You are viewing a plain text version of this content. The canonical link for it is here.

Posted to user@spark.apache.org by Revin Chalil <rc...@expedia.com> on 2017/06/28 17:27:10 UTC

Structured Streaming Questions

I am using Structured Streaming with Spark 2.1 and have some basic questions.

* Is there a way to automatically refresh the Hive Partitions when using Parquet Sink with Partition? My query looks like below

val queryCount = windowedCount
.withColumn("hive_partition_persist_date", $"persist_date_window_start".cast("date"))
.writeStream.format("parquet")
.partitionBy("hive_partition_persist_date")
.option("path", StatsDestination)
.option("checkpointLocation", CheckPointLocationStats)
.trigger(ProcessingTime(WindowDurationStats))
.outputMode("append")
.start()

I have an external Parquet table built on top of Destination Dir. Above query creates the Partition Dirs but the Hive partition metadata is not refreshed and I have to execute ALTER TABLE .... RECOVER PARTITIONS, before querying the Hive table. With legacy Streaming, it was possible to use the spark.sql(hiveQL), where hiveQL can be any hive statements, config settings etc:. Would this kind of functionality be available in structured streaming?

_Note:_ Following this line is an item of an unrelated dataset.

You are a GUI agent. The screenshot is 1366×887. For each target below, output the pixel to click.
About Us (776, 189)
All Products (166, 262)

* The Query creates an additional dir "_spark_metadata<https://console.aws.amazon.com/s3/>" under the Destination dir and this causes the select statements against the Parquet table fail as it is expecting only the parquet files under the destination location. Is there a config to avoid the creation of this dir?

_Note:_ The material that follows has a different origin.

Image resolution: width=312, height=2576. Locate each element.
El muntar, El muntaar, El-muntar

[cid:image002.jpg@01D2EFF9.184FE4F0]

* Our use-case does not need to account for late-arriving records and so I have set the WaterMark as 0 seconds. Is this needed to flush out the data or is that a default setting or is this inappropriate?

* In the "Append" mode, I have to push at least 3 batches to actually see the records written to the Destination, even with the watermark = 0 seconds setting. I understand that the statestore has to wait for watermark to output records but here watermark is 0 seconds. Curious to know what exactly is happening behind the scenes...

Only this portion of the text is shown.